RECORDS:

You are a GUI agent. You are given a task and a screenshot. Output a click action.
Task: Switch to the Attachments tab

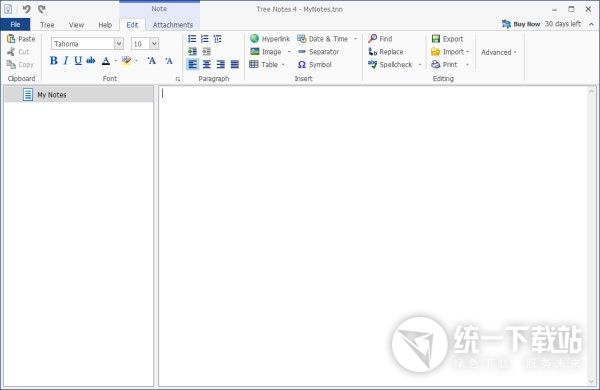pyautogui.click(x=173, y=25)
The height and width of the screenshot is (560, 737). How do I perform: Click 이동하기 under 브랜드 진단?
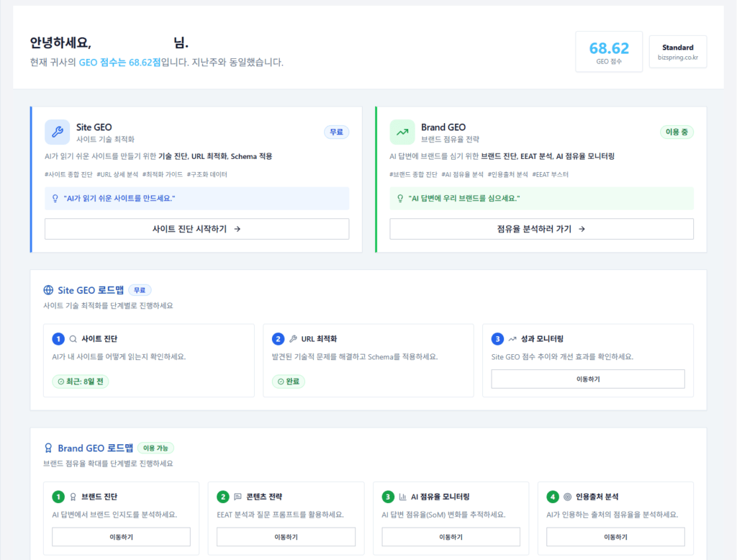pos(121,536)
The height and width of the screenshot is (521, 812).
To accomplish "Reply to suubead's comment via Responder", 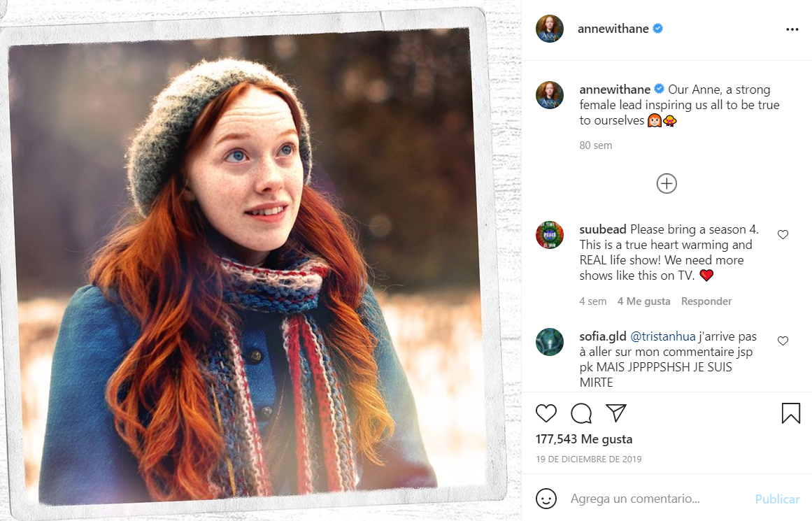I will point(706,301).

==

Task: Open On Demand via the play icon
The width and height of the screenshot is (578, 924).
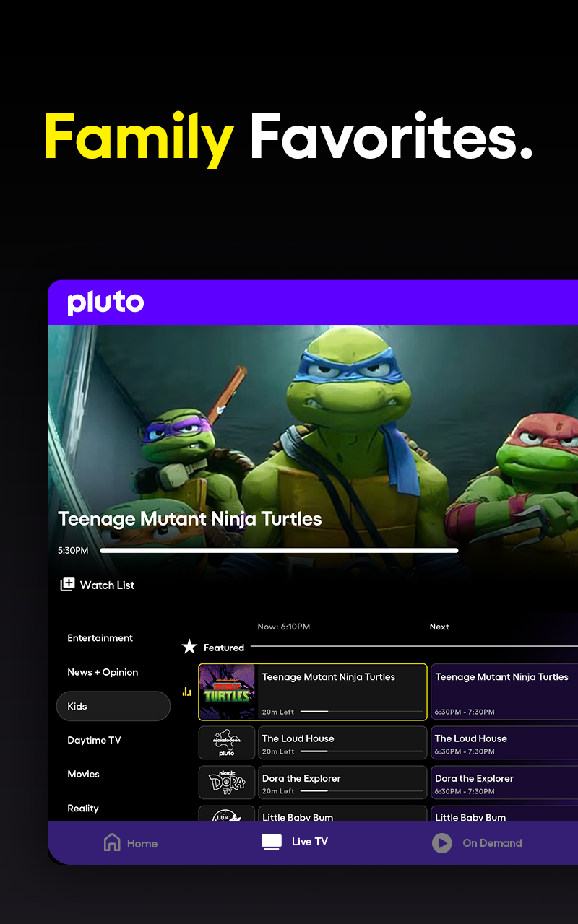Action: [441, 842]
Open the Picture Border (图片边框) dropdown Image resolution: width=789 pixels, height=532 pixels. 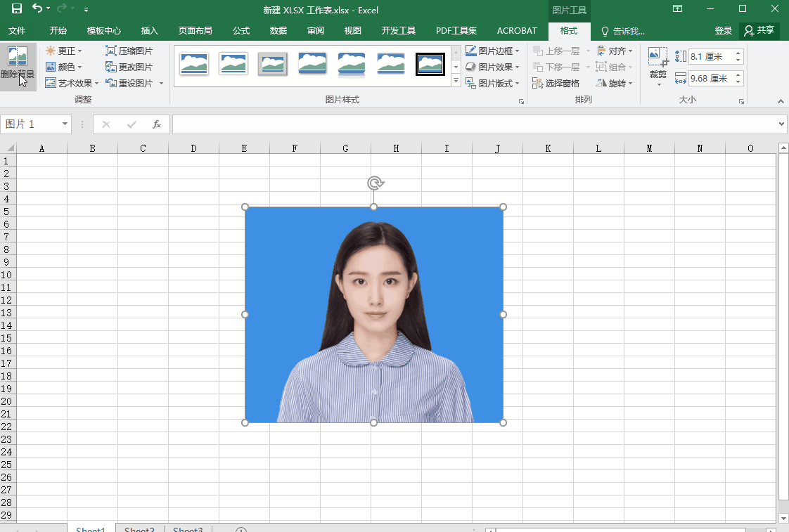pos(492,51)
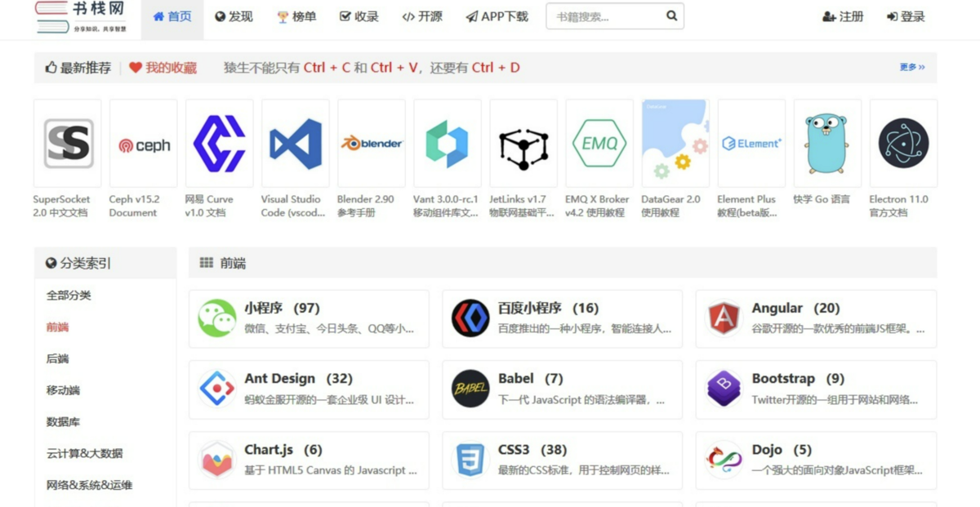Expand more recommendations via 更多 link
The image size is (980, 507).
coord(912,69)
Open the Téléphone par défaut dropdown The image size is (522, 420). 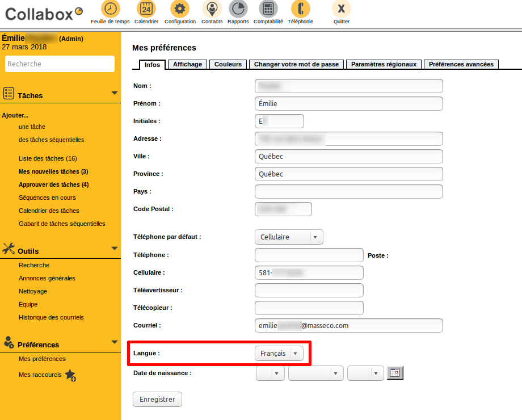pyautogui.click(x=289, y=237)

PROBLEM REQUIREMENTS:
In the listing above, find the line containing "You are a GUI" and the line containing "The height and width of the screenshot is (521, 812).", then write out both of them and every line between, exactly, with no pictures.

SOLVED EXERCISE:
You are a GUI agent. You are given a task and a screenshot. Output a click action.
Task: Switch to the Attachments tab

pyautogui.click(x=173, y=25)
The height and width of the screenshot is (560, 737). How do I perform: Click 이동하기 under 브랜드 진단?
pos(121,536)
The height and width of the screenshot is (521, 812).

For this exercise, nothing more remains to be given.